BEGIN Exercise material

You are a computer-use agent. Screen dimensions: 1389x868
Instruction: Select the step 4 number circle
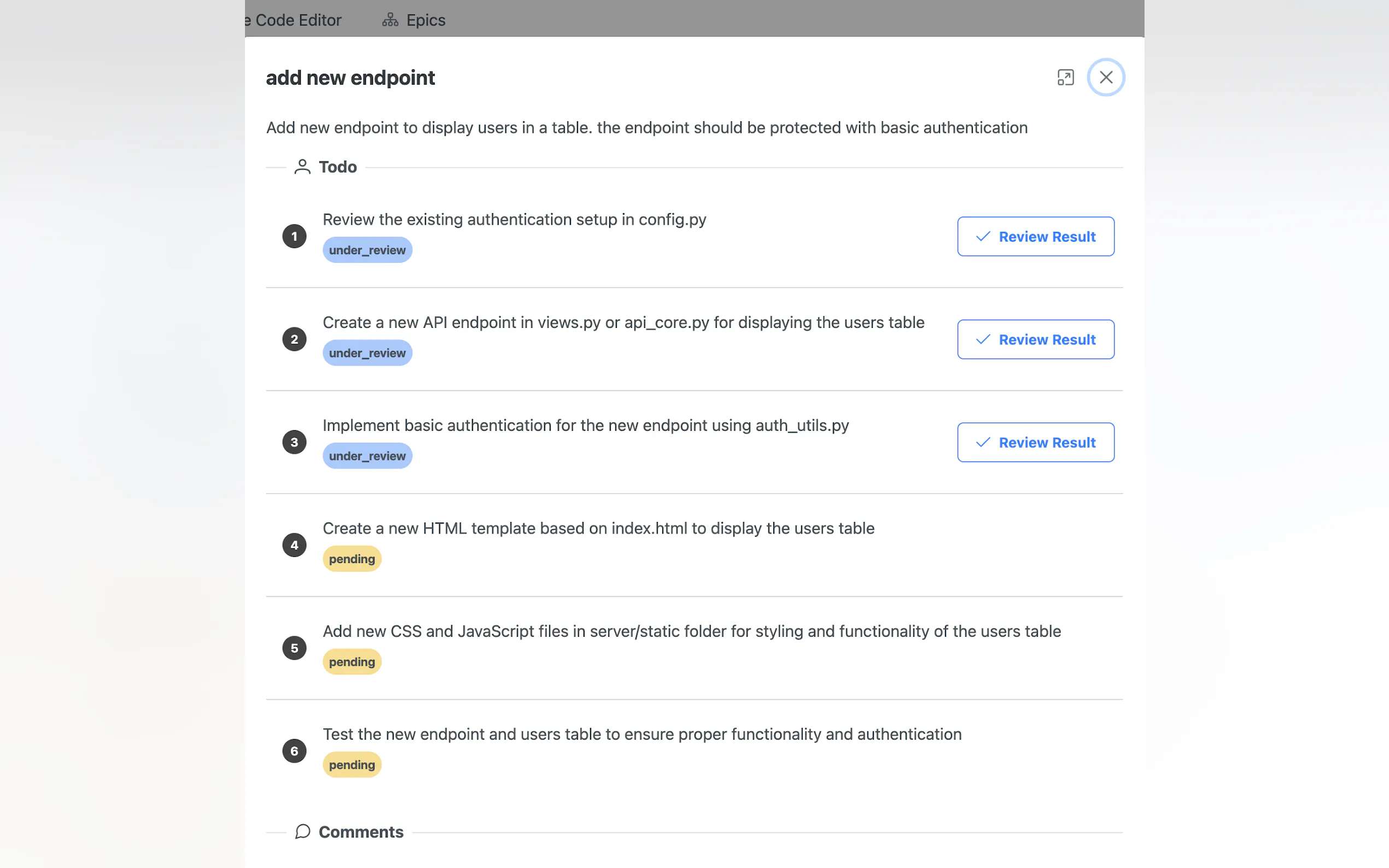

END Exercise material
BEGIN Exercise material

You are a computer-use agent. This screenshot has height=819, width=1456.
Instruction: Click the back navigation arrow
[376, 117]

END Exercise material

**Work item:**
Whatever else the listing above holds, retype exactly only the lines from the one containing "You are a computer-use agent. Screen" to the one containing "Instruction: Select the step 4 number circle", both ends kept.

**Response:**
You are a computer-use agent. Screen dimensions: 1389x868
Instruction: Select the step 4 number circle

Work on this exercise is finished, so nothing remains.